(Records for this task Opens)

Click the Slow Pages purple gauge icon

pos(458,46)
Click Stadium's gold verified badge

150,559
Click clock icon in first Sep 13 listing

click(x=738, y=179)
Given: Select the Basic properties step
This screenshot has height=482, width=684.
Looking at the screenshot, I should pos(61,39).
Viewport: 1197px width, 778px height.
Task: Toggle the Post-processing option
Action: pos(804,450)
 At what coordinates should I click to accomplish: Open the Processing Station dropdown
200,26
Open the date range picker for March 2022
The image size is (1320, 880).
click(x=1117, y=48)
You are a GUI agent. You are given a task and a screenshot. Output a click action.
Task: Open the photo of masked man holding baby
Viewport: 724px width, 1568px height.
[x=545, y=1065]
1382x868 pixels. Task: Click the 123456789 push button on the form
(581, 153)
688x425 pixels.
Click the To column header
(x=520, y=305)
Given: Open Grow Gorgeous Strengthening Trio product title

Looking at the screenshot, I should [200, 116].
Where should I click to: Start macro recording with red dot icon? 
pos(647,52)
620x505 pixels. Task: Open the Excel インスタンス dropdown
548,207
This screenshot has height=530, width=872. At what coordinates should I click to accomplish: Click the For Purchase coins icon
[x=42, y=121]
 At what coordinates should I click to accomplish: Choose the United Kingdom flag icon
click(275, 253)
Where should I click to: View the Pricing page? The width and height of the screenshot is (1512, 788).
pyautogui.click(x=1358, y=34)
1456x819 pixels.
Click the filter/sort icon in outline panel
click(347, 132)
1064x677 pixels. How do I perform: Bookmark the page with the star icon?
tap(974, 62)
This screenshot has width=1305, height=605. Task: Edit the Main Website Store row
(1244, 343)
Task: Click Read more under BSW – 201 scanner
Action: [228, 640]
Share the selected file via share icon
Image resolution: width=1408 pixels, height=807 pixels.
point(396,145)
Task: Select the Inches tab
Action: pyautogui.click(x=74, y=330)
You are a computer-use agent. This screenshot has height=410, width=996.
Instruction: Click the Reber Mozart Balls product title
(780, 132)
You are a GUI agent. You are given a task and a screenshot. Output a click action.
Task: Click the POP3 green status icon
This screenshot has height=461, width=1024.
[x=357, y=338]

(Records for this task Closes)

[The problem]
Please return the full listing exactly as it appears.

[Answer]
Click the Slow Pages purple gauge icon

pos(458,46)
Click Stadium's gold verified badge

150,559
Click clock icon in first Sep 13 listing

click(x=738, y=179)
Given: Select the Basic properties step
This screenshot has height=482, width=684.
Looking at the screenshot, I should pos(61,39).
Viewport: 1197px width, 778px height.
Task: Toggle the Post-processing option
Action: pos(804,450)
 At what coordinates should I click to accomplish: Open the Processing Station dropdown
200,26
Open the date range picker for March 2022
The image size is (1320, 880).
click(x=1117, y=48)
You are a GUI agent. You are given a task and a screenshot. Output a click action.
Task: Open the photo of masked man holding baby
Viewport: 724px width, 1568px height.
[x=545, y=1065]
1382x868 pixels. Task: Click the 123456789 push button on the form
(581, 153)
688x425 pixels.
Click the To column header
(x=520, y=305)
Given: Open Grow Gorgeous Strengthening Trio product title

Looking at the screenshot, I should [200, 116].
Where should I click to: Start macro recording with red dot icon? 
pos(647,52)
620x505 pixels. Task: Open the Excel インスタンス dropdown
548,207
This screenshot has height=530, width=872. At what coordinates should I click to accomplish: Click the For Purchase coins icon
[x=42, y=121]
 At what coordinates should I click to accomplish: Choose the United Kingdom flag icon
click(275, 253)
Where should I click to: View the Pricing page? The width and height of the screenshot is (1512, 788).
pyautogui.click(x=1358, y=34)
1456x819 pixels.
Click the filter/sort icon in outline panel
click(347, 132)
1064x677 pixels. How do I perform: Bookmark the page with the star icon?
tap(974, 62)
This screenshot has width=1305, height=605. Task: Edit the Main Website Store row
(1244, 343)
Task: Click Read more under BSW – 201 scanner
Action: [228, 640]
Share the selected file via share icon
Image resolution: width=1408 pixels, height=807 pixels.
point(396,145)
Task: Select the Inches tab
Action: pyautogui.click(x=74, y=330)
You are a computer-use agent. This screenshot has height=410, width=996.
Instruction: Click the Reber Mozart Balls product title
(780, 132)
You are a GUI agent. You are given a task and a screenshot. Output a click action.
Task: Click the POP3 green status icon
This screenshot has height=461, width=1024.
[x=357, y=338]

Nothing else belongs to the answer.